International Business Times
Massive excitement, followed by absolutely nothing: It's not just for Boba Fett toys anymore!
Obviously, The Force Awakens has wide-ranging appeal, with 34 percent of moviegoers being between the ages of 18 and 34, but nobody anticipated the degree to which adult male collectors would wait out all night to completely clear the shelves.
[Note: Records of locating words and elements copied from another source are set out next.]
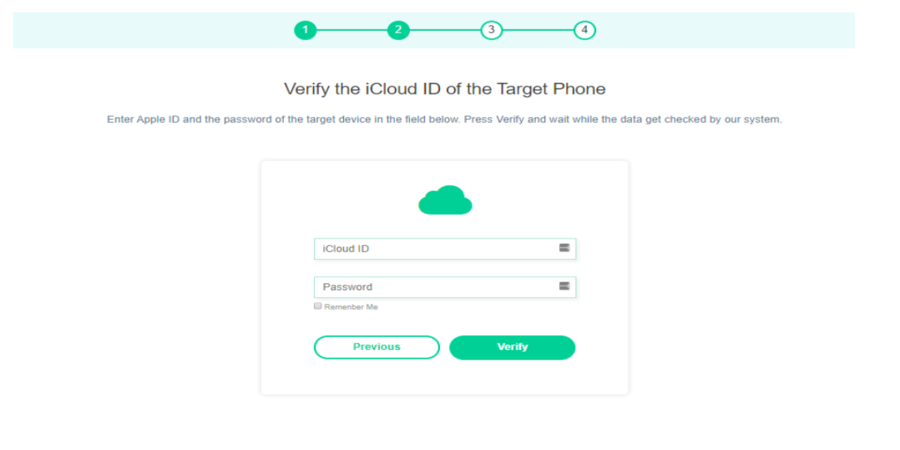Open step 4 circle in progress bar
Screen dimensions: 900x450
(x=584, y=30)
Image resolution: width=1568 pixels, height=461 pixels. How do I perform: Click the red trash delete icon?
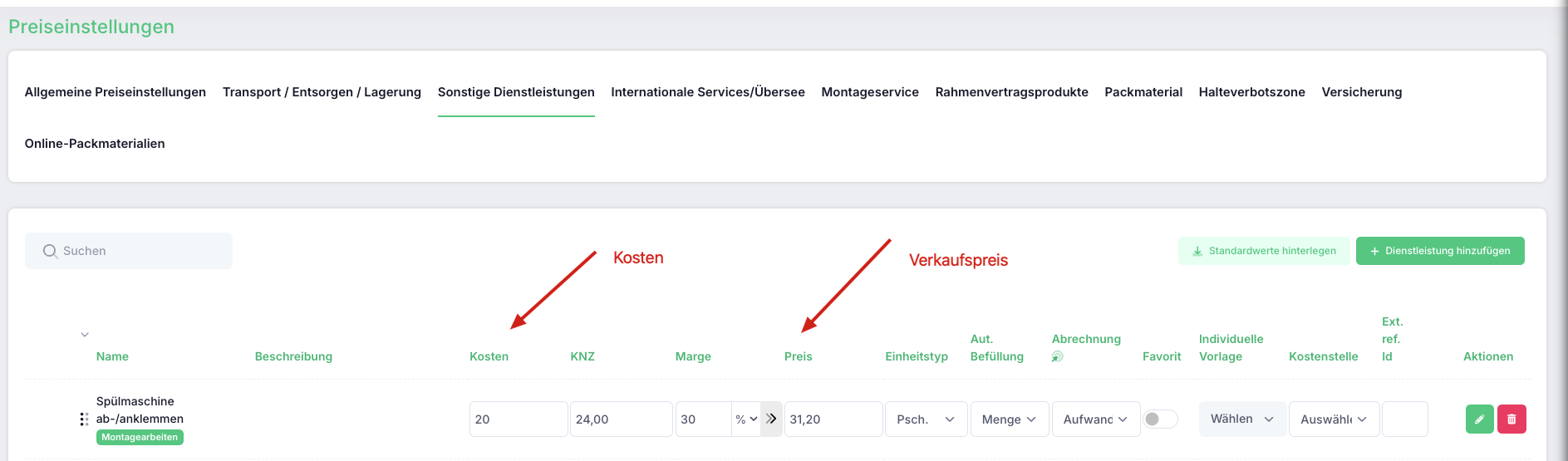coord(1511,419)
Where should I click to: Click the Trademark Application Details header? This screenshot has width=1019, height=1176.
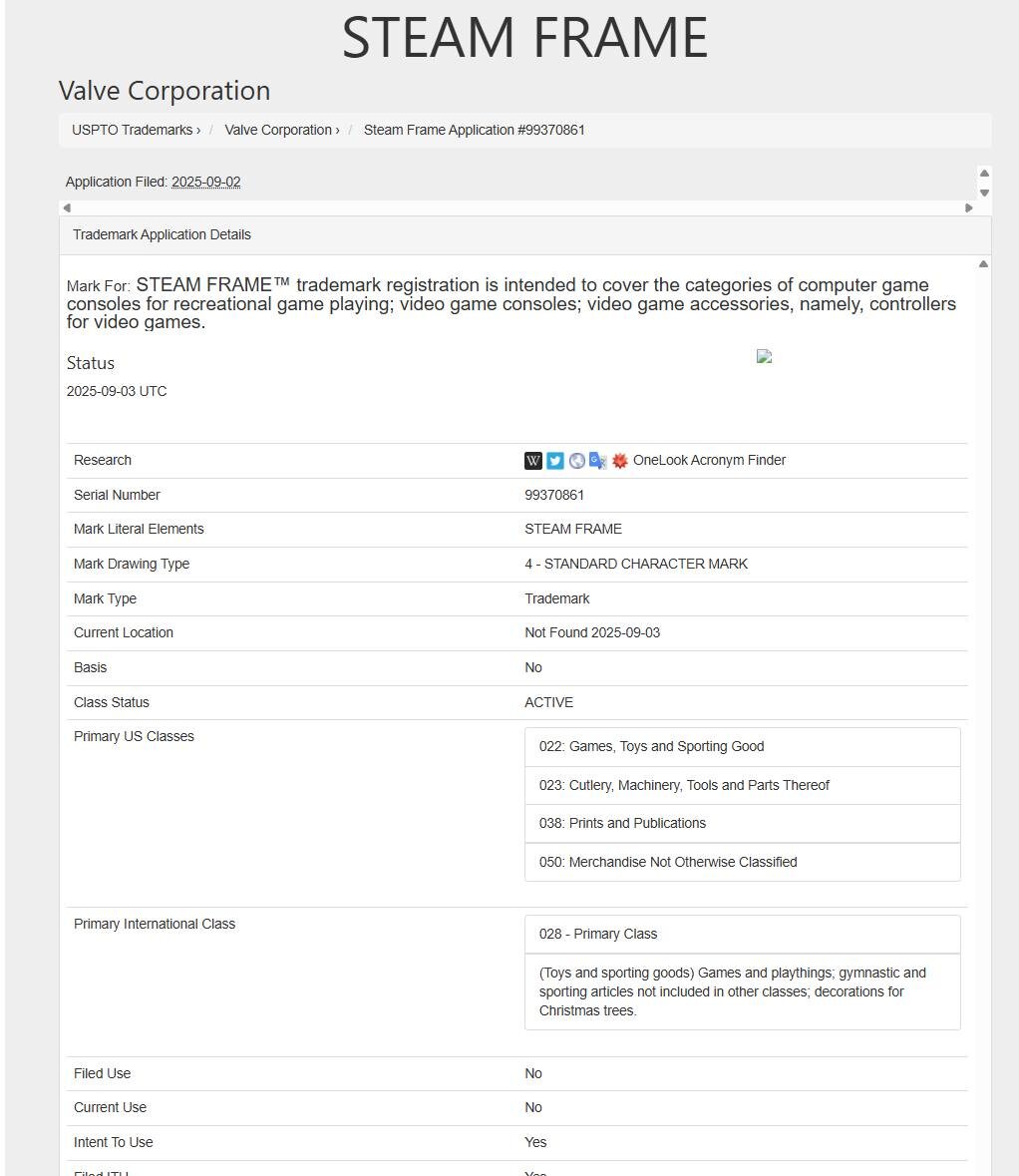pos(524,234)
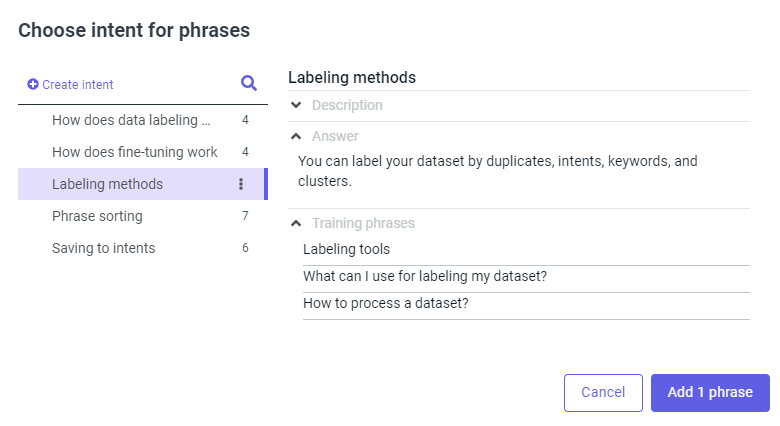
Task: Click the Description section label
Action: tap(347, 105)
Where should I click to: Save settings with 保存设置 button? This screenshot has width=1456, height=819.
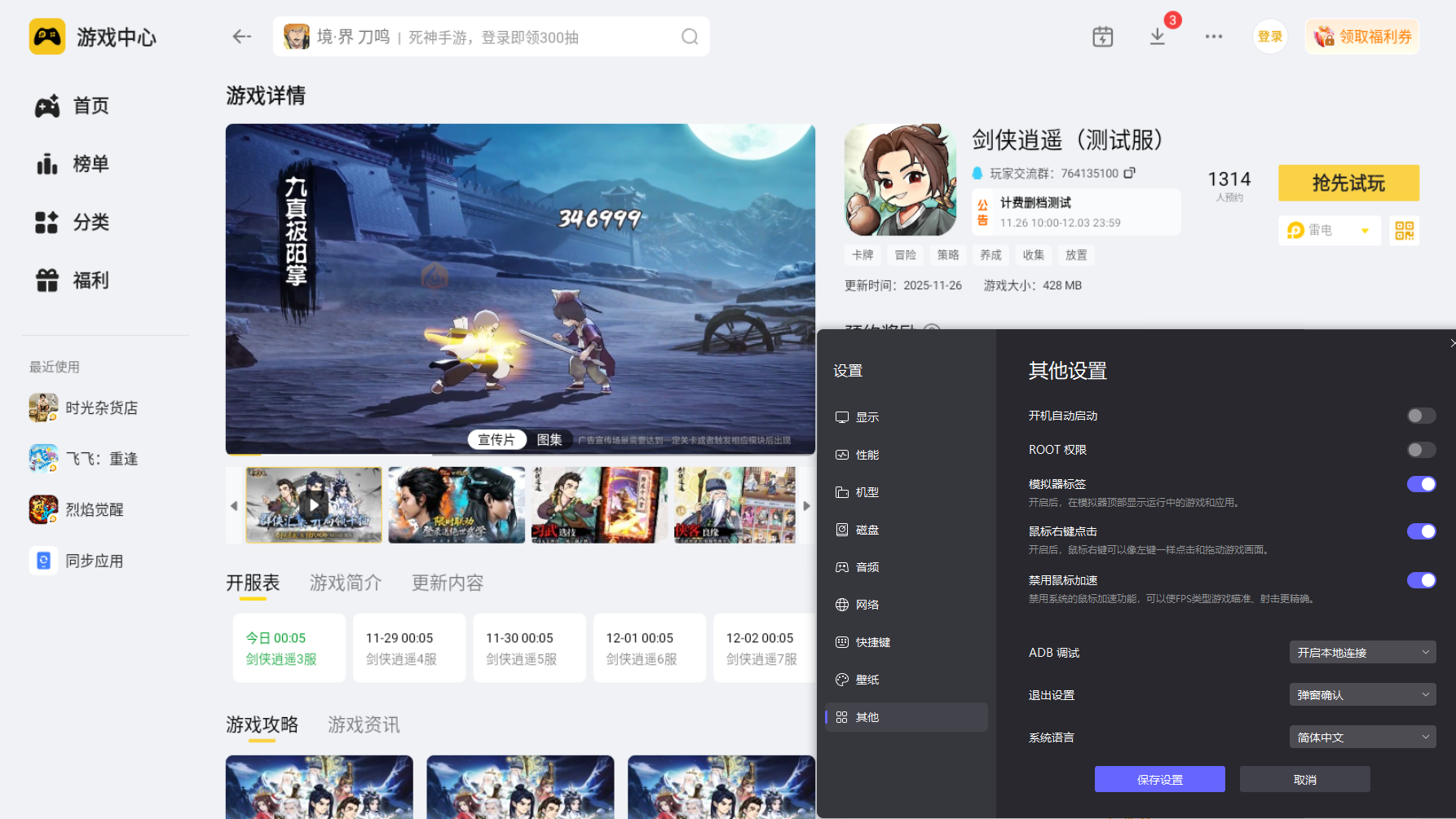1160,779
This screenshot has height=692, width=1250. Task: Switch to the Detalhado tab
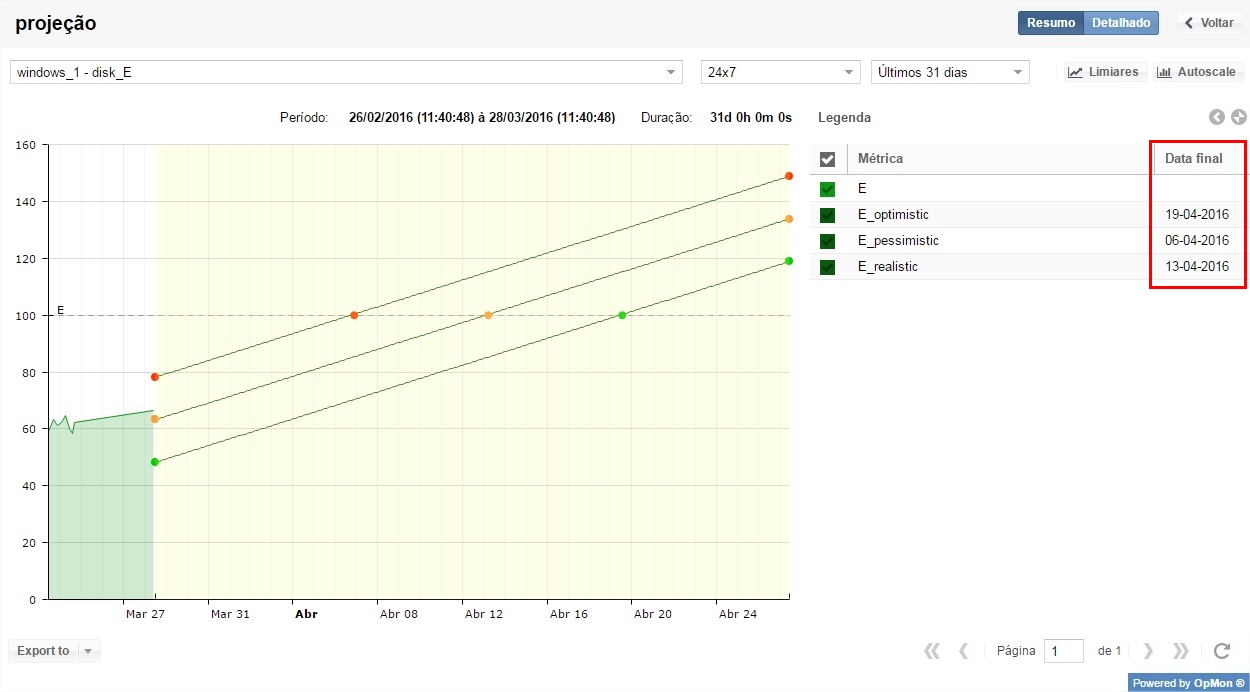(x=1121, y=23)
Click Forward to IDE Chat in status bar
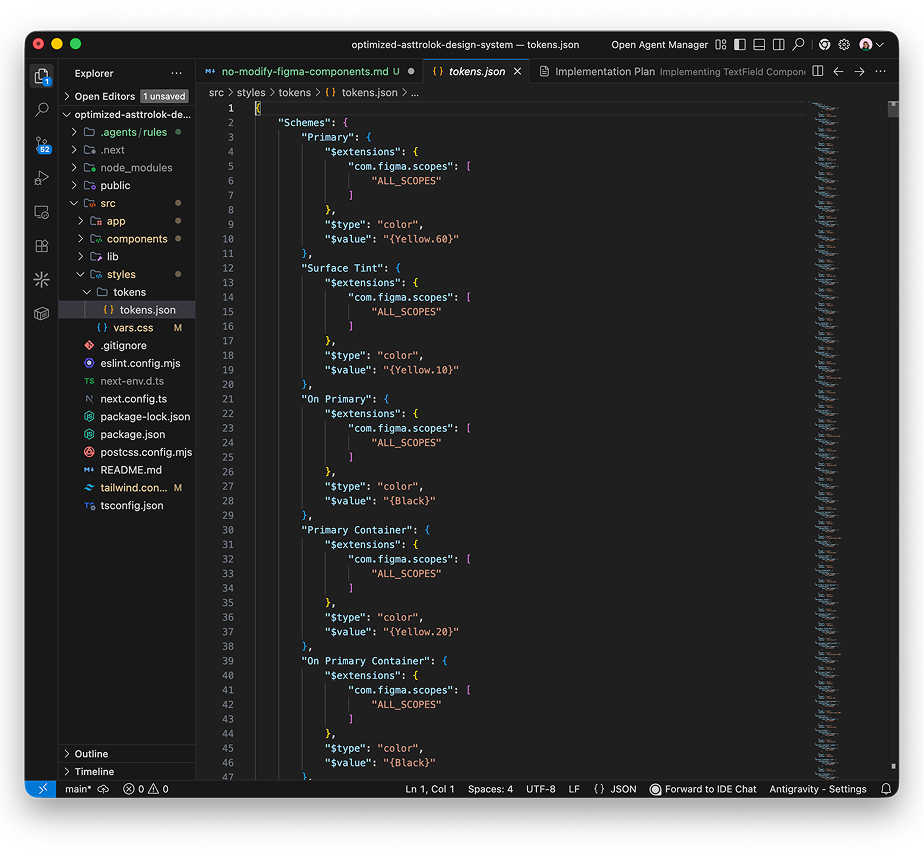 click(703, 789)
Plenty of fans on social media complained that, despite waiting in line for hours at their local Toys 'R' Us or Target, there was almost nothing for them to buy, because the first ten or so people in line had descended on the toy aisles like a group of piranhas skeletonizing a cow. How piranhas and a cow ended up in the same room is a mystery, but so are scenes like this:
"That's adorable, but I'm still coming any day now." -- Death
But all these megafans buying the toys as collector's items were only shooting themselves in the foot. Vintage toys from the 1970s and 1980s can go for thousands of dollars these days, but that's only because so few people bothered to keep them around. When the prequel trilogy came out, along with hundreds of Alderaans' worth of toys, they were snapped up by collectors by the thousands, which caused their value to drop to that of a lightly-used Tootsie Pop. So instead of securing a financial future crafted from the tears of children, these adults dropped hundreds of dollars on what will eventually become the backdrop for an episode of Hoarders.